Sorry about the title i didn't know what to call this other than "analytic number theory"
I am asked to show that $\pi (x) = -1 + \pi(\sqrt x) + \sum \mu (d)\lfloor \frac {x}{d}\rfloor$, where the sum is over all d for which ever prime factor is less or equal to $\sqrt x $
The furthest right hand part of the equation looks like a mobius inversion but im not sure how to do it over root x and the rest i am completely lost on.
On
I don't believe this is true. Take $x=25$.
$\pi(x)=9$, $\pi(\sqrt{x})=3$.
The relevant $d$s are $2, 3, 5$ together with their square-free multiples, that is $6, 10, 15, 30$. The factor $\lfloor \frac {x}{d}\rfloor$ kills the participation of $15$ and $30$.

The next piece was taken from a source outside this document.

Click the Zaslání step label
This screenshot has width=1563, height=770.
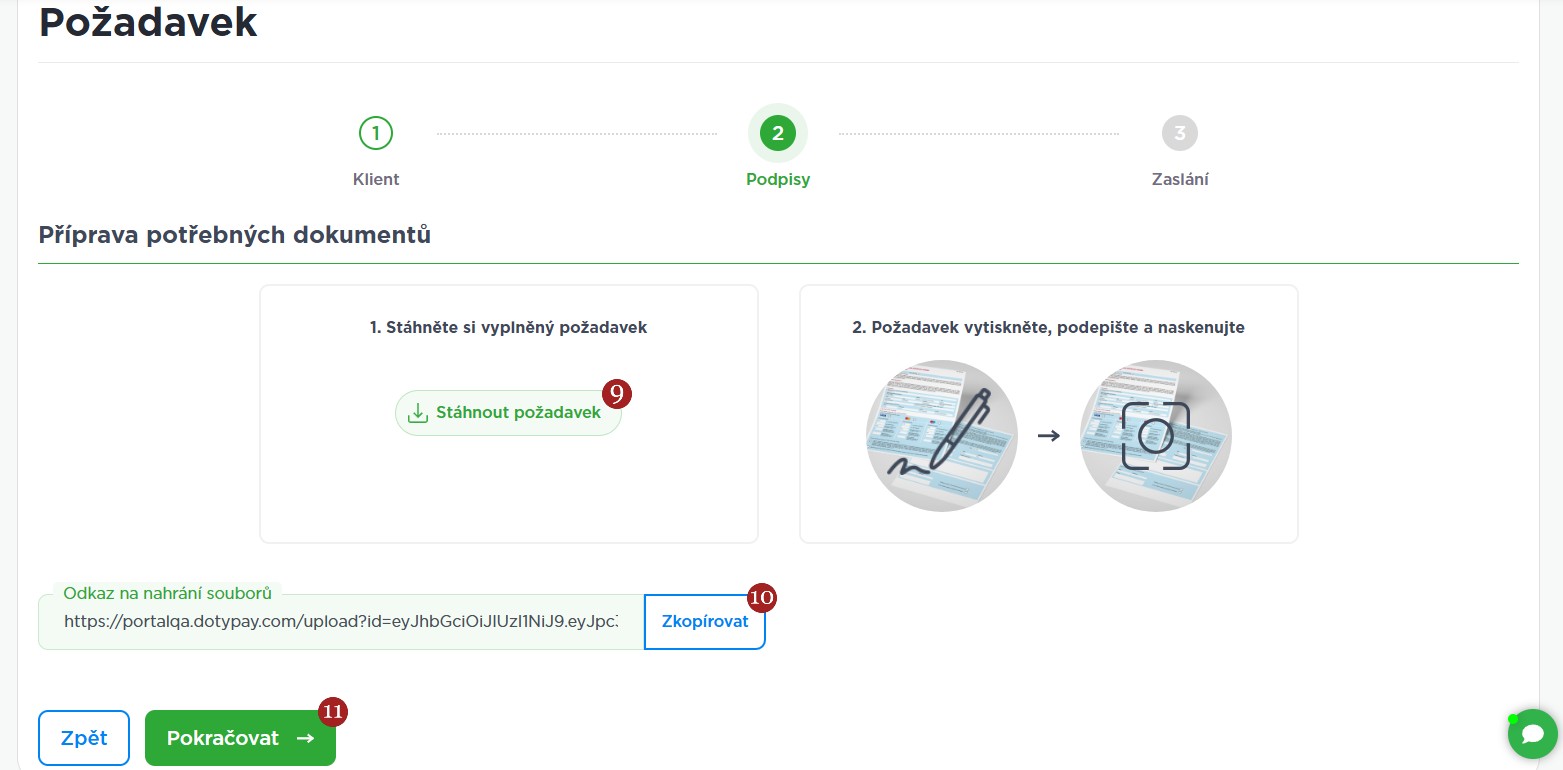coord(1179,180)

For the rest we get $$9=-1+3+(-12-8-5+4+2)$$
which is wrong, right?
This should be Legendre’s formula for computing $\pi(x)$: $$ \pi(x)=-1+\pi(\sqrt{x})+\lfloor x \rfloor-\sum_{p_i\le a}\left\lfloor \dfrac{ x }{(p_i)}\right\rfloor+\sum_{p_i<p_j\le a}\left\lfloor\dfrac{ x}{(p_ip_j)}\right\rfloor-\sum_{p_i<p_j<p_k\le a}\left\lfloor \dfrac{x}{(p_ip_jp_k)}\right\rfloor+\dots $$ This is proved there.